*Data excerpts*:

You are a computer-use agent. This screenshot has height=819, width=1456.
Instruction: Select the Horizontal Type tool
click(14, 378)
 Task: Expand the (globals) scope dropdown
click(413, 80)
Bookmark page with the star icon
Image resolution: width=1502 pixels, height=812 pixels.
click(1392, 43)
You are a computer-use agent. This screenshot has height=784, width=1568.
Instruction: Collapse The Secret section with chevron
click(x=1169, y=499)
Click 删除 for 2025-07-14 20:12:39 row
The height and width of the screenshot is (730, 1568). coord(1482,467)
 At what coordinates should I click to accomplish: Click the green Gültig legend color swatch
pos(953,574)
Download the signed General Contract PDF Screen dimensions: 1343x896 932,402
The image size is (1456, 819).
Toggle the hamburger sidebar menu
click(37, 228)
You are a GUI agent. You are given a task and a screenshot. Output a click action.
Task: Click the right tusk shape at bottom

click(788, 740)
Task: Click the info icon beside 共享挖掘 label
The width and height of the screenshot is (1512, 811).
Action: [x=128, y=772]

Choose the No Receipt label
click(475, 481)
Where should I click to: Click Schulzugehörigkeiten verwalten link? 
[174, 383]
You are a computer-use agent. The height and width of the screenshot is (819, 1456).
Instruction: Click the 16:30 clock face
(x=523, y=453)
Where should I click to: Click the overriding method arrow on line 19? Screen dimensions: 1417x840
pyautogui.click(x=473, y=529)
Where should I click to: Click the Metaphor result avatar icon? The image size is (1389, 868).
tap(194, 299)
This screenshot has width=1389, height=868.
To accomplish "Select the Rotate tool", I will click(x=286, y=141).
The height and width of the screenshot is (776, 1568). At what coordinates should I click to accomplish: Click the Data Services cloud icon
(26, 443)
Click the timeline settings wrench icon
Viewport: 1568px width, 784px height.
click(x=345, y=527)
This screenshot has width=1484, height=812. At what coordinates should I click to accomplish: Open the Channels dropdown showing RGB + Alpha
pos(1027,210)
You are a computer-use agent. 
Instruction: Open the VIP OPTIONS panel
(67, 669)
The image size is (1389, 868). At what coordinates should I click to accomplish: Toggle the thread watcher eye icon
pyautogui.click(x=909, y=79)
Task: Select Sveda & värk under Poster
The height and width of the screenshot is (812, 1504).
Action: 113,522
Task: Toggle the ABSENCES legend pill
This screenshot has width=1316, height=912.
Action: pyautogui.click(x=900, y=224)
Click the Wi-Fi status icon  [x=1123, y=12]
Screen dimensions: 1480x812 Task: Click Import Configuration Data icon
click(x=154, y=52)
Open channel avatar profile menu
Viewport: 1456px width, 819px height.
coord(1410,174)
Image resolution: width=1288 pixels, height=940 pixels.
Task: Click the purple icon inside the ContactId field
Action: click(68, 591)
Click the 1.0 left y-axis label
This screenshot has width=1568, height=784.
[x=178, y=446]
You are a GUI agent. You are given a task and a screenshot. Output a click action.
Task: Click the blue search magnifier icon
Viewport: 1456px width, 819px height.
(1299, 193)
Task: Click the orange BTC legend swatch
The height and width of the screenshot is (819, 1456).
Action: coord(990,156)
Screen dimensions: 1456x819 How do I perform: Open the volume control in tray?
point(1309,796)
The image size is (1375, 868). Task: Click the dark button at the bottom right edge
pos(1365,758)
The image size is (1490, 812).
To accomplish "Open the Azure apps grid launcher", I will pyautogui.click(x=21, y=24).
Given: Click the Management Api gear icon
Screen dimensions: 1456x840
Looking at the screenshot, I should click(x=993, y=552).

*Work to complete*: Which lines above run from the one containing "Instruction: Open the VIP OPTIONS panel" to the one containing "Click the Wi-Fi"? Give them again exactly, both ends included.

*Task result*:
Instruction: Open the VIP OPTIONS panel
(67, 669)
The image size is (1389, 868). At what coordinates should I click to accomplish: Toggle the thread watcher eye icon
pyautogui.click(x=909, y=79)
Task: Select Sveda & värk under Poster
The height and width of the screenshot is (812, 1504).
Action: 113,522
Task: Toggle the ABSENCES legend pill
This screenshot has width=1316, height=912.
Action: pyautogui.click(x=900, y=224)
Click the Wi-Fi status icon  [x=1123, y=12]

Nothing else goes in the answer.